We returned to our vehicles at 1 p.m. and parted ways. I changed into street clothes and drove with Edward to Tucson. There, and with plenty of spare time, we enjoyed Kentucky Fried Chicken as our perennial treat for a climbing effort well done.

Adam atop the highest boulder
on Dos Cabezas Peaks.
Edward laughed when I presented him with a gift of soft, green, jalapeño-flavored candy shaped like a desert cactus. I was joking, of course - and listened attentively as Edward concluded a discourse on the theory of distribution of prominence values that had begun after we had checked our luggage.

I am saving the silly, soft, and edible catcus (about 4 1/2 inches tall) as my reward for an as-yet undetermined future desert climb. It should be great melted on toast with butter - or as a cream cheese and jalapeño sandwich. Do I annoy you with my food fantasies? Well, write your own trip report!

The evening flight went quickly. Edward retrieved his parked car from the long-term lot and delivered me to my own vehicle waiting in Richard's front driveway. This act saved me yet another taxi or shuttle fare.


A grand time was enjoyed by all participants. I added seven to my list of 2,000+ foot prominence summits, bringing the total to 210. I also now have 23 of New Mexico's Fifty Finest peaks.
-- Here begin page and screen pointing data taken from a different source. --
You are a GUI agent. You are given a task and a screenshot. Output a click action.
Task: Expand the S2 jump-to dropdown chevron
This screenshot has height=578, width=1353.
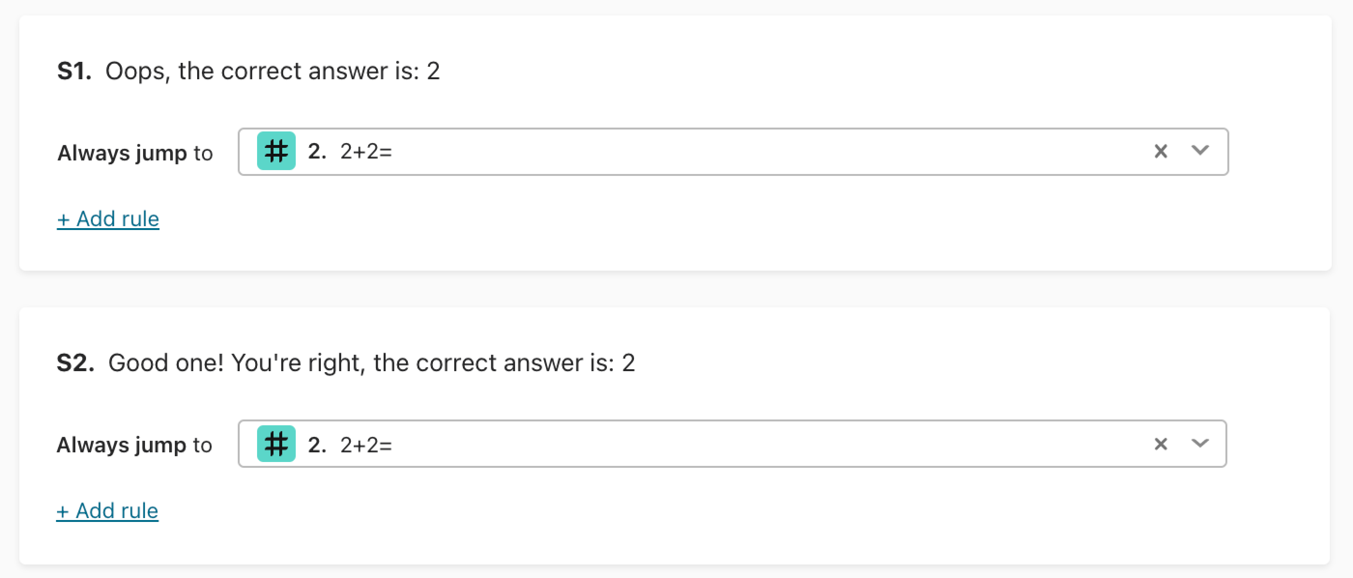point(1200,443)
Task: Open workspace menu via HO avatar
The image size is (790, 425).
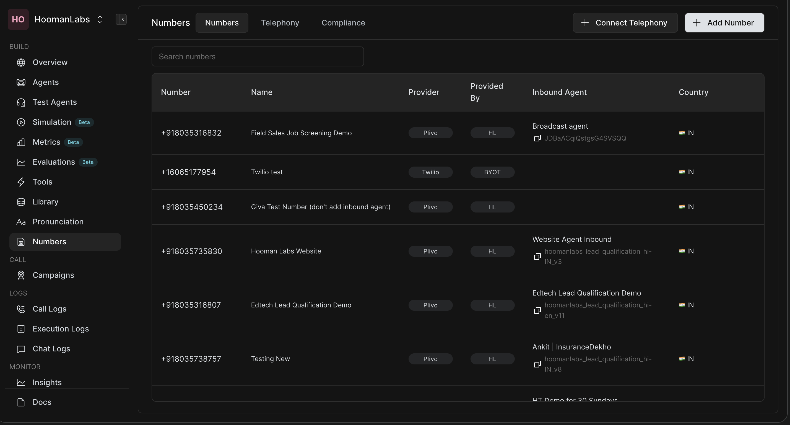Action: [x=18, y=19]
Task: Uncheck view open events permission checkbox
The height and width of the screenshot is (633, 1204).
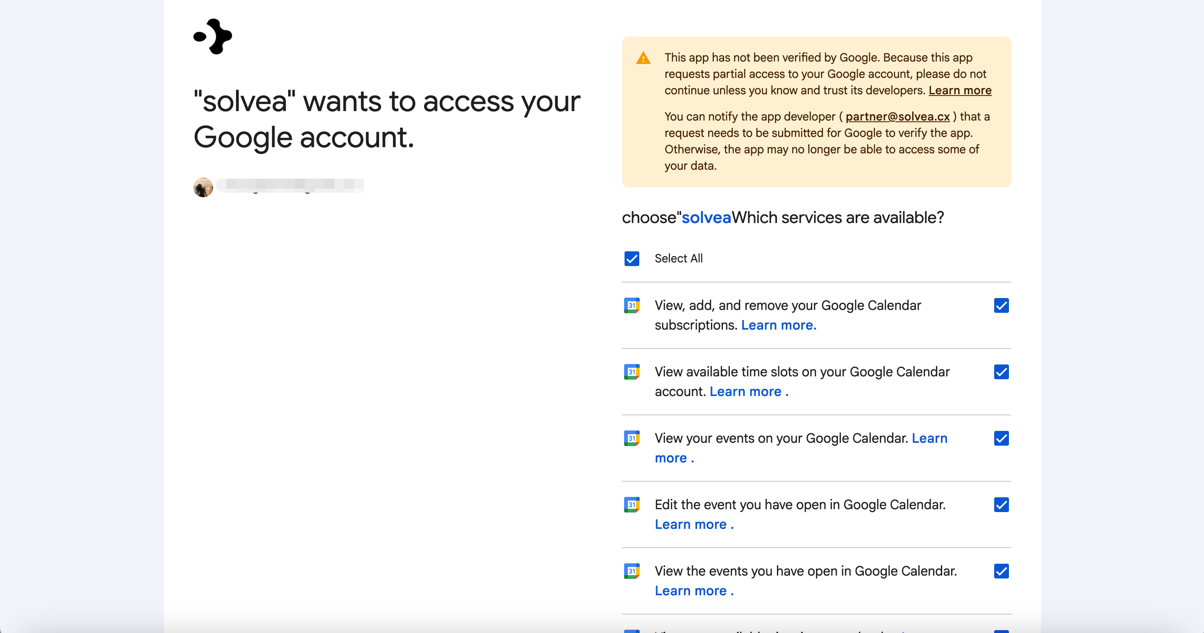Action: [x=1001, y=571]
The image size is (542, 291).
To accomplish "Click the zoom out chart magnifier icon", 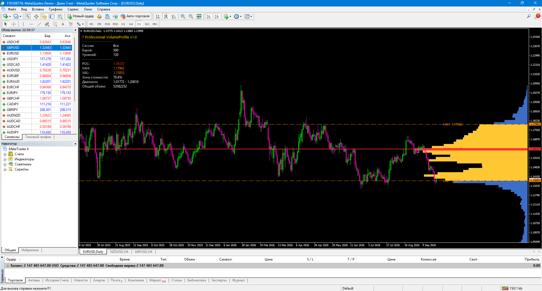I will [x=191, y=16].
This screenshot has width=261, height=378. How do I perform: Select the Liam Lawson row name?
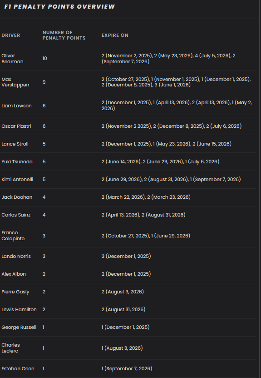(x=17, y=106)
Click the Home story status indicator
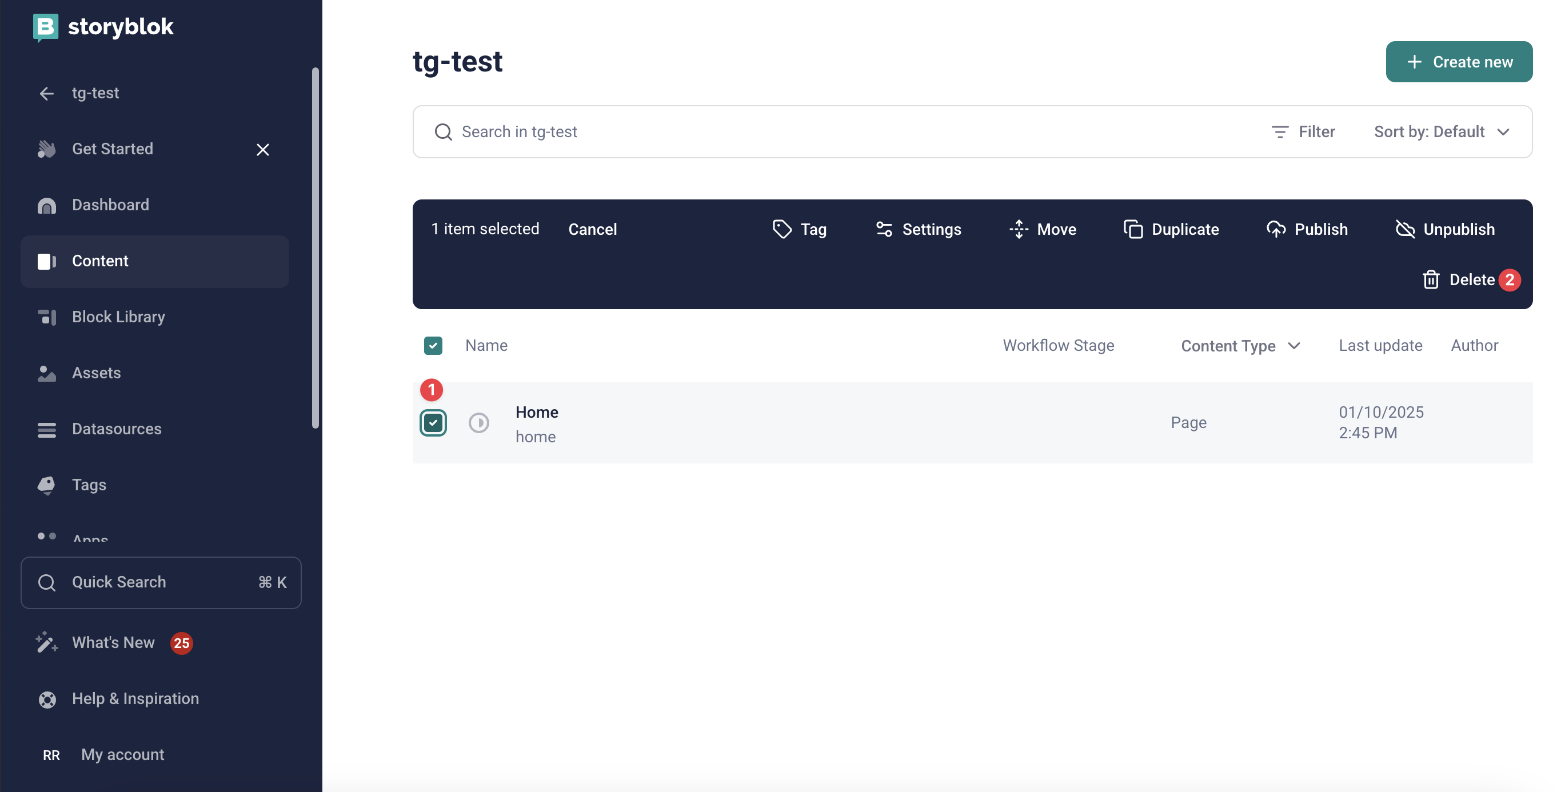 point(479,422)
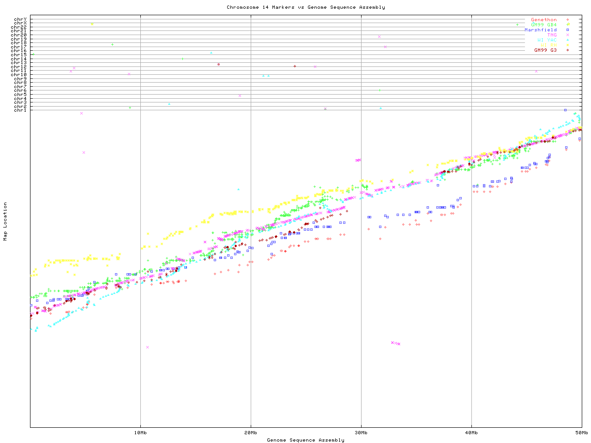Select the Genethon legend label
The width and height of the screenshot is (591, 443).
click(543, 20)
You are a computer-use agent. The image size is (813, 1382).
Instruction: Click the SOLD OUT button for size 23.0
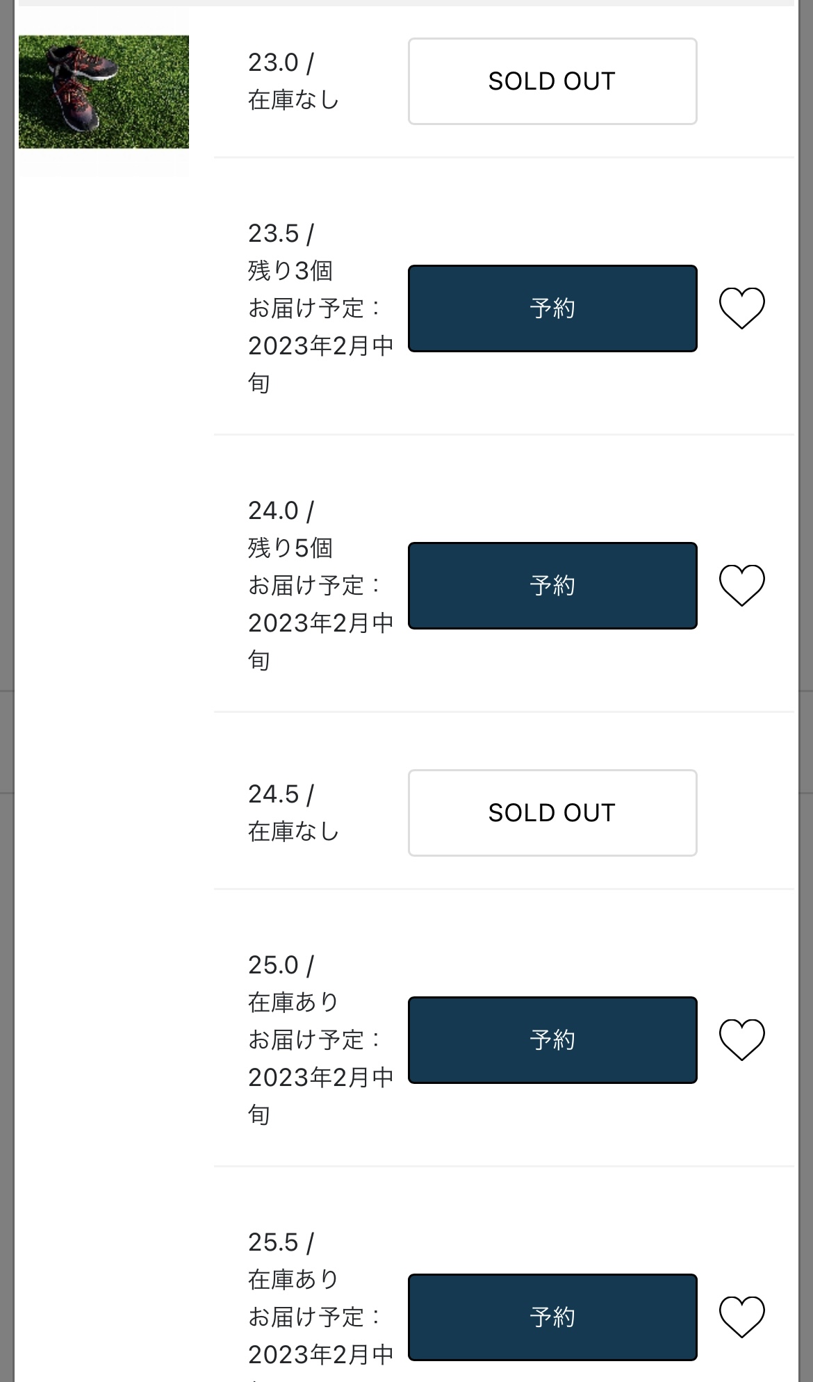click(x=552, y=81)

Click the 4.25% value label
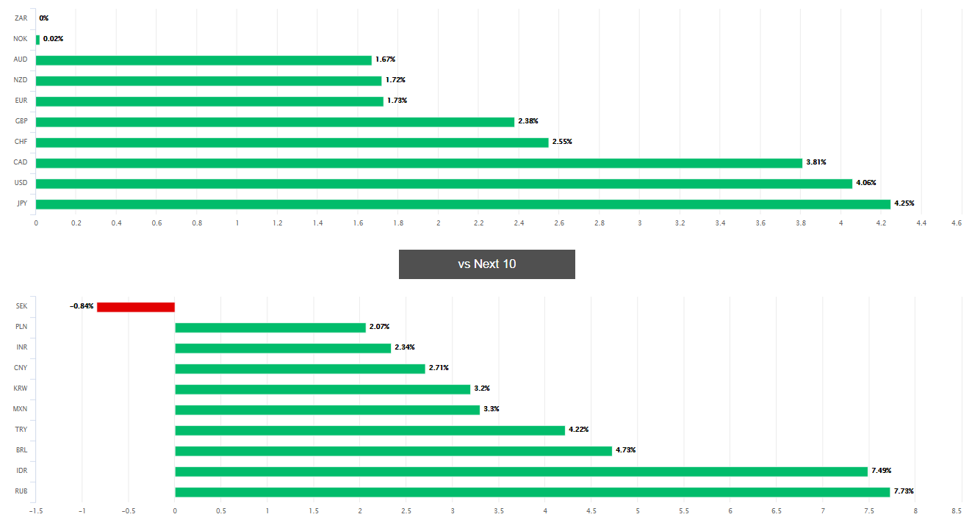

I had transferred by belongings, and myself, into various cars no less than five times - first into Bob Packard's camper; then into John Hamann's truck; Bob's camper; Richard Carey's truck; and finally Edward Earl's rental car - a personal record of dubious merit.

Bob Packard had continued with ascents of several more summits in New Mexico's Fifty Finest list - West Blue Peak, Timber Mountain, Gallinas Peak, Carrizo Peak, Benson Ridge / unnamed 9695, and Wind Mountain (with John Hamann).

Most importantly, everybody shared in the adventure of topping-out on both Florida Peak and Dos Cabezas.